Une fois de plus, la qualité de la formation risque d'échapper à l'évaluation. N'allez-vous pas encourager par là les « marchands de soupe » qui distribuent des certificats en tout genre, au détriment des organisme de formation sérieux ?
N'oubliez pas que, sur 40 000 organismes de formation recensés, 26 000 seulement exercent une activité, et que seuls 5 000 ont un chiffre d'affaires qui excède 1 million de francs ; et ce sont ceux-ci qui assurent 85 % de l'activité sur ce marché.
La vérification des acquis professionnels doit se faire en situation de travail réelle ou au moins reconstituée.
Pour conclure, je dirai qu'il est grand temps que le débat sur la formation, que vous avez souvent annoncé mais jamais engagé, soit enfin ouvert. Ce « DMOS » n'est qu'un alibi pour ne pas faire grand-chose, une fois de plus !
C'est pourquoi je tiens à rendre hommage aux quatre rapporteurs et au président Jean Delaneau, ainsi qu'aux deux rapporteurs pour avis, pour le travail qu'ils ont accompli : les cent quatre-vingts amendements qu'ils nous proposeront doivent permettre d'améliorer ce texte de manière sensible.
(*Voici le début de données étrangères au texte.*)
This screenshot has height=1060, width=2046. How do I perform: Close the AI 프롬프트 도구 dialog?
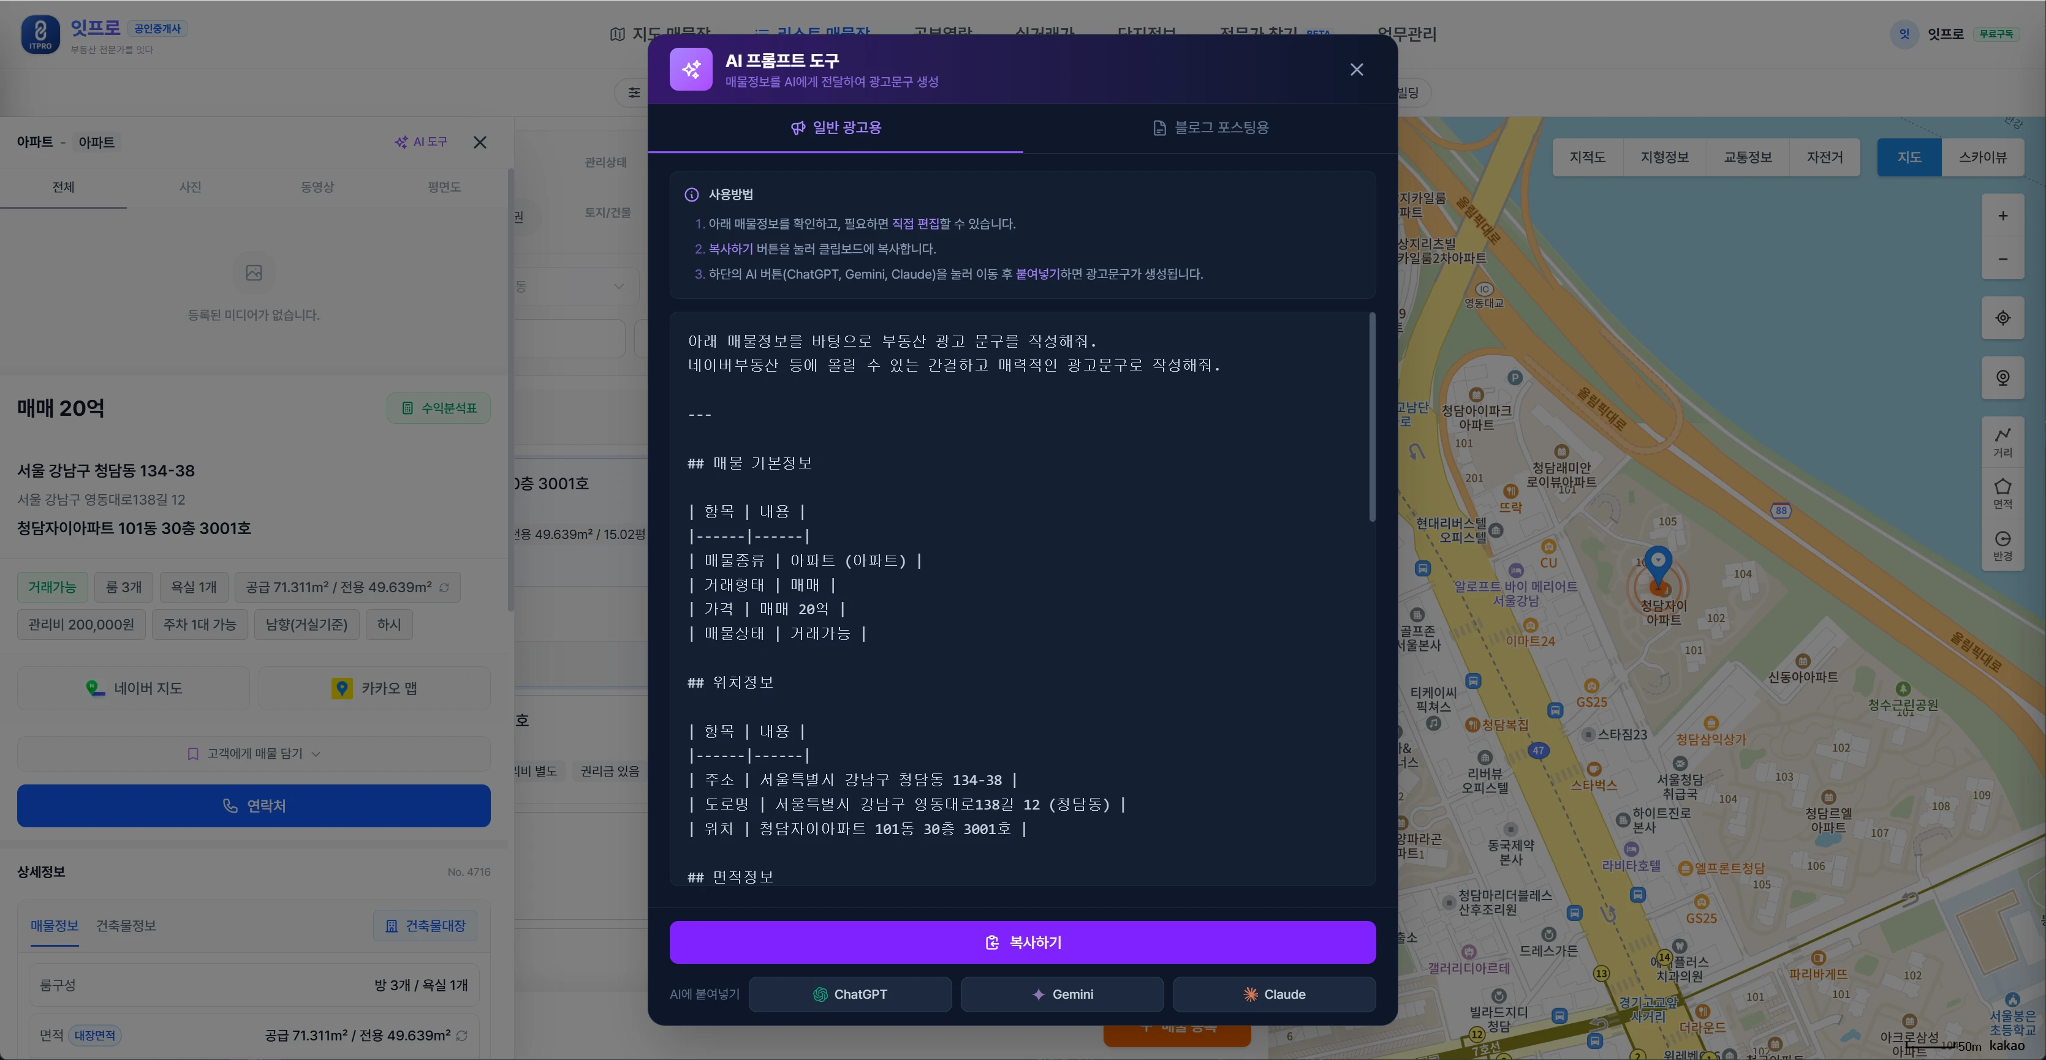1357,70
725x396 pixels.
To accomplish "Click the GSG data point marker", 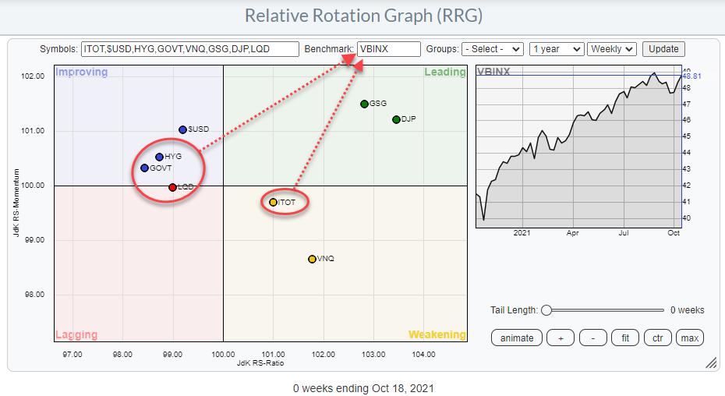I will pos(364,104).
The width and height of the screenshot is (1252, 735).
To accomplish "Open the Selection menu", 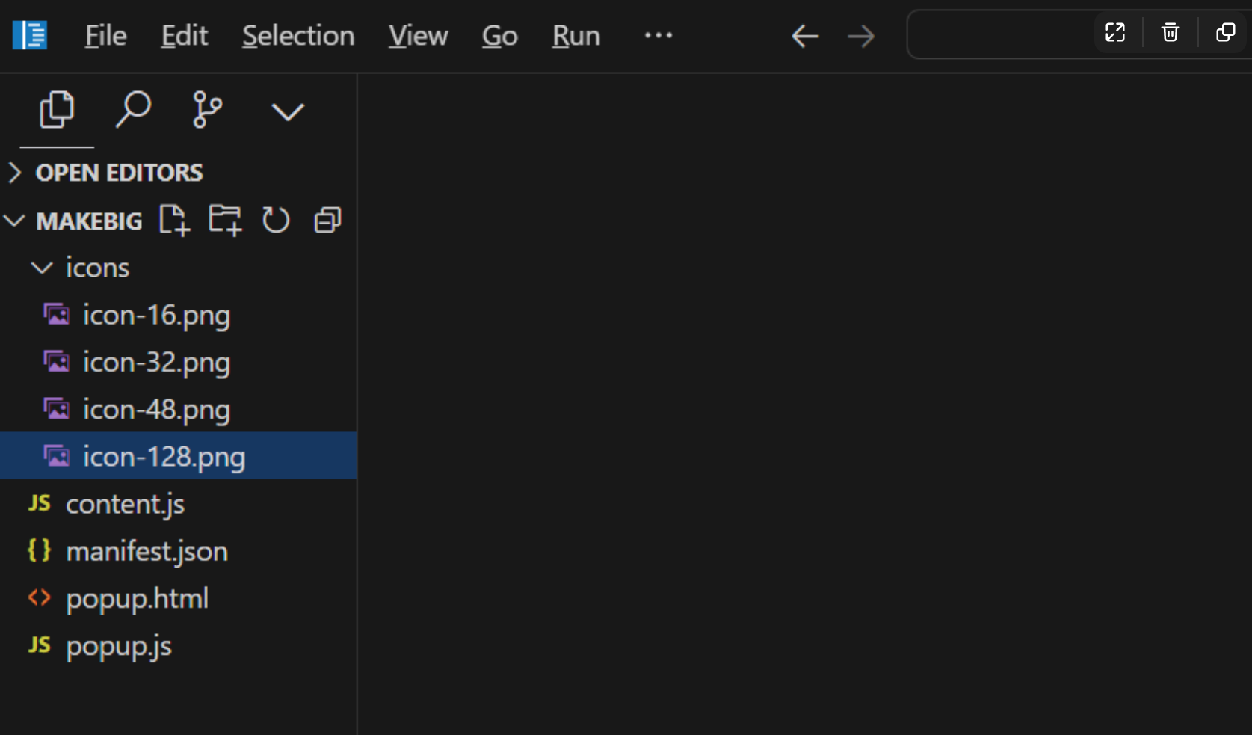I will click(298, 36).
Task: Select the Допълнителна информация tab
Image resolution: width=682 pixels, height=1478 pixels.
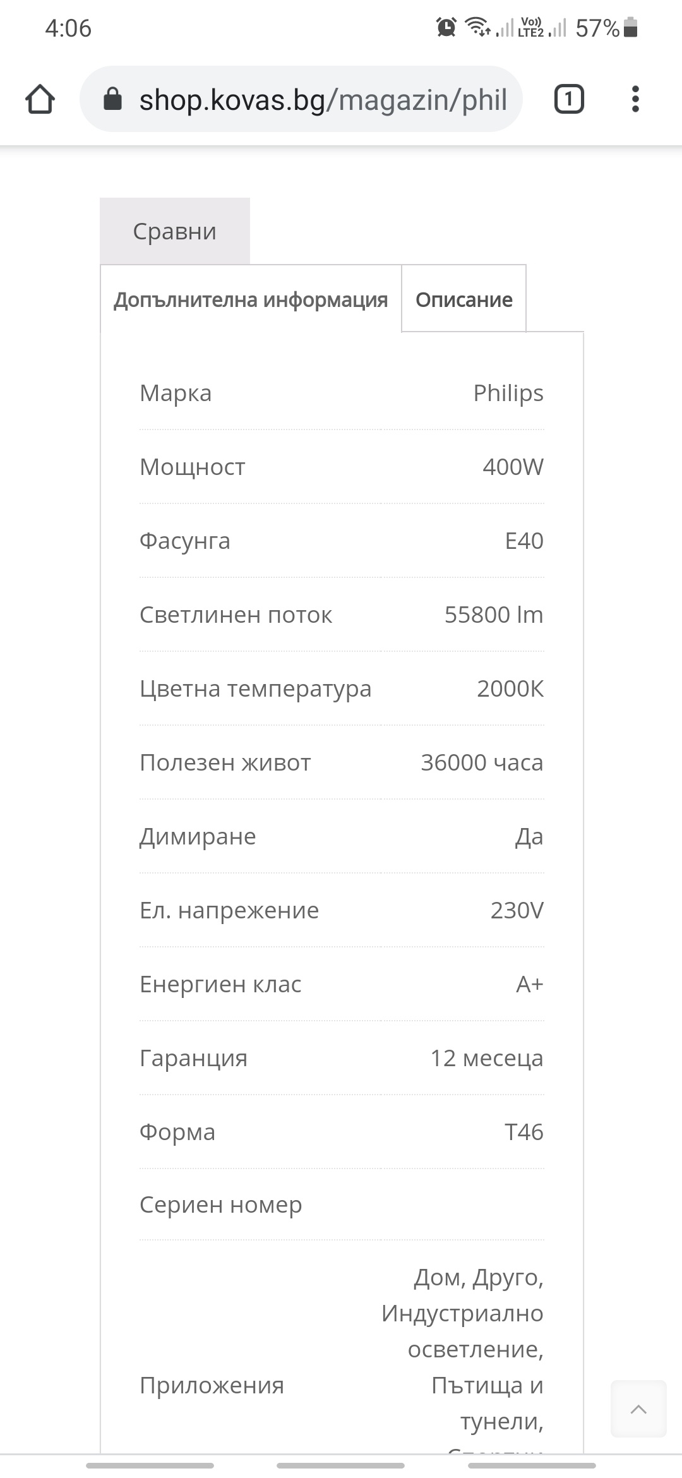Action: pyautogui.click(x=251, y=299)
Le groupe des Républicains et Indépendants soutiendra donc les amendements adoptés par la commission des affaires sociales et la commission des affaires culturelles. (Applaudissements sur les travées des Républicains et Indépendants, du RPR et de l'Union centriste.)
M. le président. Mes chers collègues, nous allons maintenant interrompre nos travaux ; nous les reprendrons à vingt et une heures quarante-cinq.
La séance est suspendue.

(La séance, suspendue à dix-neuf heures quarante-cinq, est reprise à vingt et une heures cinquante.)